Martinengo come Zingonia: retata dei carabinieri, negozi etnici e spacciatori nel mirino

Identificate 44 persone, trovata droga in un tombino. Multe per 13mila euro a due attività commerciali.

Martinengo come Zingonia: retata dei carabinieri, negozi etnici e spacciatori nel mirino
Cronaca Media pianura, 09 Ottobre 2021 ore 13:04

Un blitz in piena regola, che ricorda quelli che si ripetevano molto spesso a Zingonia prima dell’abbattimento delle Torri, è stato condotto ieri, venerdì 8 ottobre,  dai carabinieri della Compagnia di Treviglio a Martinengo. Una ventina i carabinieri impegnati, insieme ai Nas di Brescia e all’elicottero del Nucleo Elicotteri di Orio al Serio.

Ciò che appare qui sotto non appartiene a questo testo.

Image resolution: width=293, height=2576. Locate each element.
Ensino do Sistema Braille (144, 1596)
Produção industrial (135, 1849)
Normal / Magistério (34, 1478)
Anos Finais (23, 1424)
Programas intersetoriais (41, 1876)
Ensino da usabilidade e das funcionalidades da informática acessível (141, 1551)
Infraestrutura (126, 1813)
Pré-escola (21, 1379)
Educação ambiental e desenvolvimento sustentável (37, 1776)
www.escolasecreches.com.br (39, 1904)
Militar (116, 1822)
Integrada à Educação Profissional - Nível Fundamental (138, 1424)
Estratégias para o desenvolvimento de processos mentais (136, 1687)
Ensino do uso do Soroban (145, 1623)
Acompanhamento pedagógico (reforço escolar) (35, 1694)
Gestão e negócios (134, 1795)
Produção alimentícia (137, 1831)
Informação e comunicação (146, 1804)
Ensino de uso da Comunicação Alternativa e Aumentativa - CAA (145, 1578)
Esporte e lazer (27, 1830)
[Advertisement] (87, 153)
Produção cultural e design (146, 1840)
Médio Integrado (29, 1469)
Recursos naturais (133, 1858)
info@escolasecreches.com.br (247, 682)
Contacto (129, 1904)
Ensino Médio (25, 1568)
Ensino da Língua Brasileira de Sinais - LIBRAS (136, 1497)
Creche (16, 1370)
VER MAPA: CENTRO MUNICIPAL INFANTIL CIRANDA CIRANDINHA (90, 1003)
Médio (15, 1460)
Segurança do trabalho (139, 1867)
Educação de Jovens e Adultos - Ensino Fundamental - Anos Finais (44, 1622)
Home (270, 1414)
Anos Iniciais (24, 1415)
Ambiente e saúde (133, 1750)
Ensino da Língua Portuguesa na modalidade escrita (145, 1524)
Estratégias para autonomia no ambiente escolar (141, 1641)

Alla fine sono state identificate 44 persone, sono stati “passati al setaccio” diversi negozi ed è stata trovata della droga.

Martinengo, scatta la retata antidroga

Tutto è cominciato a seguito di alcune segnalazioni di cittadini riguardanti fenomeni di microcriminalità e attività di spaccio, soprattutto in alcune zone della a ovest della Soncinese. La retata, molto articolata, è consistita nell’identificazione di 44 persone, molte delle quali considerate “di interesse operativo” per avere alle spalle precedenti in materia di furti e di spaccio di droga. Sono state quattro le denunce, a carico di altrettanti cittadini del Marocco e del Pakistan sorpresi in Italia senza permesso di soggiorno.

La cocaina in un tombino di via Cerioli

Nel corso delle operazioni sono stati rinvenuti anche 6 grammi di cocaina suddivisi in 13 dosi, un bilancino di precisione ed altro materiale atto al confezionamento, tutti occultati in un tombino di via Cerioli.

I negozi etnici sotto la lente

Nel corso del servizio sono stati anche eseguiti alcuni controlli ad esercizi pubblici per la rivendita di generi alimentari allo scopo di verificare il rispetto delle normative igienico sanitarie ed anti-assembramento. Una rivendita di generi alimentari etnici e una macelleria, rispettivamente ubicati in via Cerioli e via I Maggio, sono stati oggetto di approfondimenti e si sono riscontrate diverse irregolarità burocratiche, oltre che carenze nei requisiti di igiene per la vendita di prodotti destinati al consumo alimentare. Complessivamente sono state elevate sanzioni per oltre 13mila euro.

I controlli saranno ripetuti

“L’iniziativa rientra in una più ampia attività di vigilanza sul territorio e di contrasto alla specifica criminalità riferibile anche alle condotte di spaccio, pianificata dai Carabinieri che, nel corso delle prossime settimane, proseguiranno la mirata azione di contrasto nell’ambito di quel territorio” fa sapere l’Arma, in una nota divulgata al termine delle operazioni.